What killed off women’s hats? Women’s hair.
Or – judging from this 1966 Aldens catalog – women’s wigs. Some serious mid-60s big-hair bouffantry going on here. These are tall enough to make the models vaguely resemble brainy aliens from a cheap sci-fi planet. A couple of the brunettes are trying to mesmerize me with hypnotic alien stares. Others look like they are under the mind-control spell of some evil being.
No, there’s certainly no benefit to adding a hat to all this hair. That would just look…silly.
On the other hand, perhaps these wigs are wildly practical. You could hide a lot of stuff under that hair done – food, drugs, transistor radios… Heck, even the “wiglets” would require you to duck through doorways, and the carrying cases are over a foot tall.

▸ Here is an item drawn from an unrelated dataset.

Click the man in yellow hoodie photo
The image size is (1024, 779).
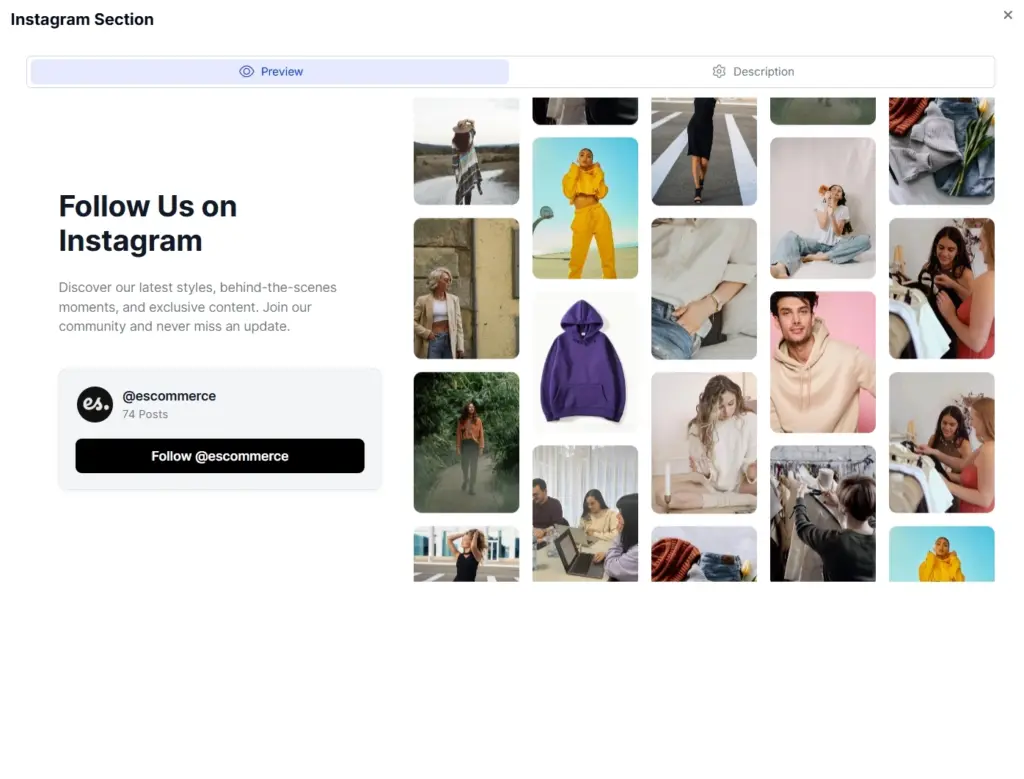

Some of the wigs are synthetic (made of “Dynel modacrylic” and acetate) while the pricier ones are real human hair — “European hair”, in case the purchaser was worried about unfortunate foreign influences. Which is a silly concern, if you’re going to end up looking like one of Dr Evil’s fembots.
Aldens was originally the Chicago Mail Order company – we’ve seen some of their pages before. By the late 1940s, when they changed their company name to Aldens, they were the fourth-lrgest mail order company in the country.